··· The data ···
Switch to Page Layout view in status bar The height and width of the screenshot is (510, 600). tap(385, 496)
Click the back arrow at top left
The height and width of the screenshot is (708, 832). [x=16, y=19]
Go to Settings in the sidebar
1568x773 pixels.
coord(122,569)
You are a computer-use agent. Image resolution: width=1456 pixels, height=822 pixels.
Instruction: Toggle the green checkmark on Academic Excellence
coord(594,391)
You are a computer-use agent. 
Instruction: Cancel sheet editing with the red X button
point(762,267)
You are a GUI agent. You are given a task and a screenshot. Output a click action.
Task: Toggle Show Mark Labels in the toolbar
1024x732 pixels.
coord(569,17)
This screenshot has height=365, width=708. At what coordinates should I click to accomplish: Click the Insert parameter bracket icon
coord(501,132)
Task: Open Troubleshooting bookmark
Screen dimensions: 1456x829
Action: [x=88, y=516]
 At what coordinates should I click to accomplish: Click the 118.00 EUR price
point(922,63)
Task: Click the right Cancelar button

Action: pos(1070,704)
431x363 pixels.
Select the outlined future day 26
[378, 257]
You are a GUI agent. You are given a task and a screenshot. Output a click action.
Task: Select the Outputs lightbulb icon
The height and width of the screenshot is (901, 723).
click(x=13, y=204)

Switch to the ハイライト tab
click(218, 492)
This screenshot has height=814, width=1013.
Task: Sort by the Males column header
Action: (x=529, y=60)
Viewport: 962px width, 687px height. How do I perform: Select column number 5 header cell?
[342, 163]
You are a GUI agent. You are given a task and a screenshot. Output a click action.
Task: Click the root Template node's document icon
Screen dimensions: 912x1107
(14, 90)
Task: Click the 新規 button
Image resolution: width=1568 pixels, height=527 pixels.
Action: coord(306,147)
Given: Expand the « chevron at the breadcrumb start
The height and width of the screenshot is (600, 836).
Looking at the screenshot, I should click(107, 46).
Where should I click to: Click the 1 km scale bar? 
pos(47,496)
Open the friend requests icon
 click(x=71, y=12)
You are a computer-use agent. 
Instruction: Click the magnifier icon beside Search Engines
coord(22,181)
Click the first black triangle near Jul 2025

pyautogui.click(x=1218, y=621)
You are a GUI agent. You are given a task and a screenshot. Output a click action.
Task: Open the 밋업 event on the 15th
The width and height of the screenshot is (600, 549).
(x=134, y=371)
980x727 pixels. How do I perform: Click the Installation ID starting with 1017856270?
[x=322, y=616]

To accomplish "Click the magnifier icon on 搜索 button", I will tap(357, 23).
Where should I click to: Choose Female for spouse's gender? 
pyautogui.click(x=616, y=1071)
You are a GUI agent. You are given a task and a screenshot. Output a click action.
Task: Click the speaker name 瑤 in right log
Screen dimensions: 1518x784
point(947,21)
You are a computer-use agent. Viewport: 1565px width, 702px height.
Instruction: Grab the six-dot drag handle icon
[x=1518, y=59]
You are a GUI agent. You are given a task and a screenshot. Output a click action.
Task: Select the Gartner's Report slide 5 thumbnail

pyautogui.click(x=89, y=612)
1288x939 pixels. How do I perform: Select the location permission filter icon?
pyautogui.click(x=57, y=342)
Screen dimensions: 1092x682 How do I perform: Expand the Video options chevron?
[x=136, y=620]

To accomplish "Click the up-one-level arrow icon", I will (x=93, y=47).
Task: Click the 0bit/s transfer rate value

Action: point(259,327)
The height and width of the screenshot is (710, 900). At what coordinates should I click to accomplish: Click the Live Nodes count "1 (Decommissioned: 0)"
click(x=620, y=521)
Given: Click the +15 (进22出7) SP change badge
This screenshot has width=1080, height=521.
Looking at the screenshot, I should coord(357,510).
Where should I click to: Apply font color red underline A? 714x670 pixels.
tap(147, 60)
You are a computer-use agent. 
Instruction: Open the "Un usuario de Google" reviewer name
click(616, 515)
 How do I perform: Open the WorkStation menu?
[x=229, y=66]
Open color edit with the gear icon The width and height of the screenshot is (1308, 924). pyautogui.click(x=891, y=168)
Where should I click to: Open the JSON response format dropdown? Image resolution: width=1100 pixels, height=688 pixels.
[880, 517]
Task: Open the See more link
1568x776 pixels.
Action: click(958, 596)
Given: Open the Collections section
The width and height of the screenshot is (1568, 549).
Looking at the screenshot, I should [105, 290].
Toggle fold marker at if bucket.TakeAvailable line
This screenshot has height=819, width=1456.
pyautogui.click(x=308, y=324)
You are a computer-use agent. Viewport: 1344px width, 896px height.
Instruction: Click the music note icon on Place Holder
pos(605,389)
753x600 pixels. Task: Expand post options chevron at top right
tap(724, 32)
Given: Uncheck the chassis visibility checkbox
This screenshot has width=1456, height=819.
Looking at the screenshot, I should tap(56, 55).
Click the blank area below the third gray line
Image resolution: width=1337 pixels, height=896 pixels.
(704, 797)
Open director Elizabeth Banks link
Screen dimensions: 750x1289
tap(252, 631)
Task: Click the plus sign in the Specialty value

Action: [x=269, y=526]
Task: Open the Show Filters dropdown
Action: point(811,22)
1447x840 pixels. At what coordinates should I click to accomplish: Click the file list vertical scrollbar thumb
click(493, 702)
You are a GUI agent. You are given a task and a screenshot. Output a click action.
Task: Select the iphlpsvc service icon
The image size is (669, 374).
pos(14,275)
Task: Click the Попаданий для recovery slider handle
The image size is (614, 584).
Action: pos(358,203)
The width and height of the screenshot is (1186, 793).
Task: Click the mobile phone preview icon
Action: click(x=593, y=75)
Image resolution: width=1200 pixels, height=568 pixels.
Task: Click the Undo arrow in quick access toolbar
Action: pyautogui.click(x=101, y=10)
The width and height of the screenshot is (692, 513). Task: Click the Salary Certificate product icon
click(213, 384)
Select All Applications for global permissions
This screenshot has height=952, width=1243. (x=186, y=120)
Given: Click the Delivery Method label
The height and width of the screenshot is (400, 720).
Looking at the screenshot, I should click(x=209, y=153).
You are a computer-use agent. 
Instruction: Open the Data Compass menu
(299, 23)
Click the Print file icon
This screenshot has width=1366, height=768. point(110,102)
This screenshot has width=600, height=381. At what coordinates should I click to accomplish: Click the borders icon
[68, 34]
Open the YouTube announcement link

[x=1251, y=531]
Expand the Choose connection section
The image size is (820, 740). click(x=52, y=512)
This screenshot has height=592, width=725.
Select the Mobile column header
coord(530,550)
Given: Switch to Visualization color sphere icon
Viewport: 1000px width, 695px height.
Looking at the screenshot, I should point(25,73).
···
*Problem*
Could you arrange all of the data above as a numbered list, leaving out the blank lines?

*Solution*
1. Switch to Page Layout view in status bar The height and width of the screenshot is (510, 600). tap(385, 496)
2. Click the back arrow at top left
3. The height and width of the screenshot is (708, 832). [x=16, y=19]
4. Go to Settings in the sidebar
5. 1568x773 pixels.
6. coord(122,569)
7. You are a computer-use agent. Image resolution: width=1456 pixels, height=822 pixels.
8. Instruction: Toggle the green checkmark on Academic Excellence
9. coord(594,391)
10. You are a computer-use agent. 
11. Instruction: Cancel sheet editing with the red X button
12. point(762,267)
13. You are a GUI agent. You are given a task and a screenshot. Output a click action.
14. Task: Toggle Show Mark Labels in the toolbar
15. 1024x732 pixels.
16. coord(569,17)
17. This screenshot has height=365, width=708. At what coordinates should I click to accomplish: Click the Insert parameter bracket icon
18. coord(501,132)
19. Task: Open Troubleshooting bookmark
20. Screen dimensions: 1456x829
21. Action: [x=88, y=516]
22.  At what coordinates should I click to accomplish: Click the 118.00 EUR price
23. point(922,63)
24. Task: Click the right Cancelar button
25. Action: pos(1070,704)
26. 431x363 pixels.
27. Select the outlined future day 26
28. [378, 257]
29. You are a GUI agent. You are given a task and a screenshot. Output a click action.
30. Task: Select the Outputs lightbulb icon
31. The height and width of the screenshot is (901, 723).
32. click(x=13, y=204)
33. Switch to the ハイライト tab
34. click(218, 492)
35. This screenshot has height=814, width=1013.
36. Task: Sort by the Males column header
37. Action: (x=529, y=60)
38. Viewport: 962px width, 687px height. How do I perform: Select column number 5 header cell?
39. [342, 163]
40. You are a GUI agent. You are given a task and a screenshot. Output a click action.
41. Task: Click the root Template node's document icon
42. Screen dimensions: 912x1107
43. (14, 90)
44. Task: Click the 新規 button
45. Image resolution: width=1568 pixels, height=527 pixels.
46. Action: coord(306,147)
47. Given: Expand the « chevron at the breadcrumb start
48. The height and width of the screenshot is (600, 836).
49. Looking at the screenshot, I should click(107, 46).
50. Where should I click to: Click the 1 km scale bar? 
51. pos(47,496)
52. Open the friend requests icon
53.  click(x=71, y=12)
54. You are a computer-use agent. 
55. Instruction: Click the magnifier icon beside Search Engines
56. coord(22,181)
57. Click the first black triangle near Jul 2025
58. pyautogui.click(x=1218, y=621)
59. You are a GUI agent. You are given a task and a screenshot. Output a click action.
60. Task: Open the 밋업 event on the 15th
61. The width and height of the screenshot is (600, 549).
62. (x=134, y=371)
63. 980x727 pixels. How do I perform: Click the Installation ID starting with 1017856270?
64. [x=322, y=616]
65. To accomplish "Click the magnifier icon on 搜索 button", I will tap(357, 23).
66. Where should I click to: Choose Female for spouse's gender? 
67. pyautogui.click(x=616, y=1071)
68. You are a GUI agent. You are given a task and a screenshot. Output a click action.
69. Task: Click the speaker name 瑤 in right log
70. Screen dimensions: 1518x784
71. point(947,21)
72. You are a computer-use agent. Viewport: 1565px width, 702px height.
73. Instruction: Grab the six-dot drag handle icon
74. [x=1518, y=59]
75. You are a GUI agent. You are given a task and a screenshot. Output a click action.
76. Task: Select the Gartner's Report slide 5 thumbnail
77. pyautogui.click(x=89, y=612)
78. 1288x939 pixels. How do I perform: Select the location permission filter icon?
79. pyautogui.click(x=57, y=342)
80. Screen dimensions: 1092x682 How do I perform: Expand the Video options chevron?
81. [x=136, y=620]
82. To accomplish "Click the up-one-level arrow icon", I will (x=93, y=47).
83. Task: Click the 0bit/s transfer rate value
84. Action: point(259,327)
85. The height and width of the screenshot is (710, 900). At what coordinates should I click to accomplish: Click the Live Nodes count "1 (Decommissioned: 0)"
86. click(x=620, y=521)
87. Given: Click the +15 (进22出7) SP change badge
88. This screenshot has width=1080, height=521.
89. Looking at the screenshot, I should coord(357,510).
90. Where should I click to: Apply font color red underline A? 714x670 pixels.
91. tap(147, 60)
92. You are a computer-use agent. 
93. Instruction: Open the "Un usuario de Google" reviewer name
94. click(616, 515)
95.  How do I perform: Open the WorkStation menu?
96. [x=229, y=66]
97. Open color edit with the gear icon The width and height of the screenshot is (1308, 924). pyautogui.click(x=891, y=168)
98. Where should I click to: Open the JSON response format dropdown? Image resolution: width=1100 pixels, height=688 pixels.
99. [880, 517]
100. Task: Open the See more link
101. 1568x776 pixels.
102. Action: click(958, 596)
103. Given: Open the Collections section
104. The width and height of the screenshot is (1568, 549).
105. Looking at the screenshot, I should [105, 290].
106. Toggle fold marker at if bucket.TakeAvailable line
107. This screenshot has height=819, width=1456.
108. pyautogui.click(x=308, y=324)
109. You are a computer-use agent. Viewport: 1344px width, 896px height.
110. Instruction: Click the music note icon on Place Holder
111. pos(605,389)
112. 753x600 pixels. Task: Expand post options chevron at top right
113. tap(724, 32)
114. Given: Uncheck the chassis visibility checkbox
115. This screenshot has width=1456, height=819.
116. Looking at the screenshot, I should tap(56, 55).
117. Click the blank area below the third gray line
118. Image resolution: width=1337 pixels, height=896 pixels.
119. (704, 797)
120. Open director Elizabeth Banks link
121. Screen dimensions: 750x1289
122. tap(252, 631)
123. Task: Click the plus sign in the Specialty value
124. Action: [x=269, y=526]
125. Task: Open the Show Filters dropdown
126. Action: point(811,22)
127. 1447x840 pixels. At what coordinates should I click to accomplish: Click the file list vertical scrollbar thumb
128. click(493, 702)
129. You are a GUI agent. You are given a task and a screenshot. Output a click action.
130. Task: Select the iphlpsvc service icon
131. The image size is (669, 374).
132. pos(14,275)
133. Task: Click the Попаданий для recovery slider handle
134. The image size is (614, 584).
135. Action: pos(358,203)
136. The width and height of the screenshot is (1186, 793).
137. Task: Click the mobile phone preview icon
138. Action: click(x=593, y=75)
139. Image resolution: width=1200 pixels, height=568 pixels.
140. Task: Click the Undo arrow in quick access toolbar
141. Action: pyautogui.click(x=101, y=10)
142. The width and height of the screenshot is (692, 513). Task: Click the Salary Certificate product icon
143. click(213, 384)
144. Select All Applications for global permissions
145. This screenshot has height=952, width=1243. (x=186, y=120)
146. Given: Click the Delivery Method label
147. The height and width of the screenshot is (400, 720).
148. Looking at the screenshot, I should click(x=209, y=153).
149. You are a computer-use agent. 
150. Instruction: Open the Data Compass menu
151. (299, 23)
152. Click the Print file icon
153. This screenshot has width=1366, height=768. point(110,102)
154. This screenshot has width=600, height=381. At what coordinates should I click to accomplish: Click the borders icon
155. [68, 34]
156. Open the YouTube announcement link
157. [x=1251, y=531]
158. Expand the Choose connection section
159. The image size is (820, 740). click(x=52, y=512)
160. This screenshot has height=592, width=725.
161. Select the Mobile column header
162. coord(530,550)
163. Given: Switch to Visualization color sphere icon
164. Viewport: 1000px width, 695px height.
165. Looking at the screenshot, I should point(25,73).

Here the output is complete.